Un paio di risate spontanee escono inarrestabili giusto (guarda caso!) alle prime battute del racconto. Poi questo diventa qualcosa di diverso, prende un'altra piega, più introspettiva, meno frizzante rispetto all'inizio roboante che sembra dover prendere il volo. Lo straordinario rientra lentamente nell'ordinario, tutto nello spazio di poco più di una giornata. Perché il racconto non è affatto la comica storia di un ragazzo normale che ha una doppia vita da pornostar. È innanzitutto la storia di una donna, moglie e madre che, in seguito alla scioccante scoperta, si riconcilia inaspettatamente con il suo passato e il suo presente. È la storia di una famiglia che recupera un rapporto di confidenza e di qualità tra i suoi membri (nessun doppio senso voluto!).

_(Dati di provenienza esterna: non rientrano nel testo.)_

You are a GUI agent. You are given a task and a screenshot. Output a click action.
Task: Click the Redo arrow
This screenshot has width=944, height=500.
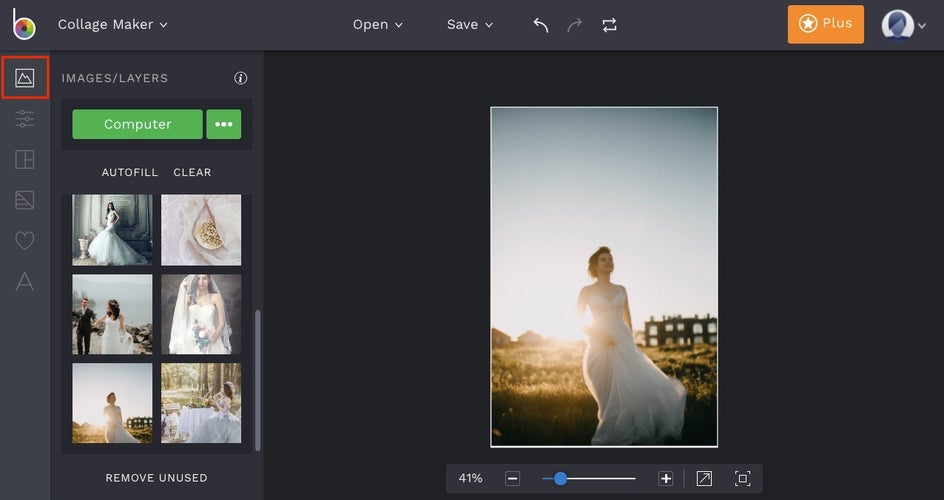(x=574, y=25)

Infine è una storia che narra di quanto i genitori siano disposti ad accettare dei propri figli e per i propri figli, di come riescano ad adattarsi ai loro desideri, alle loro inclinazioni, con l'unico fine di fare la loro felicità. È una storia su come la maggior parte delle cose che capitano nella vita, e che fanno saltare gli equilibri della famiglie a volte in modo irrimediabile, possano essere facilmente superate semplicemente prendendole per il verso giusto. A pensarci bene, il racconto dello scrittore inglese è una storia d'amore. Amore per la famiglia ma soprattutto infinito, sconfinato amore per i figli. Forse è proprio questo il punto che il film ha clamorosamente mancato, ha messo da parte troppo velocemente, aggiungendo qua e là episodi irrilevanti che annacquano il senso del racconto, nell'affannoso tentativo di rispondere al gusto di un pubblico più facile di quello che Hornby avrebbe previsto.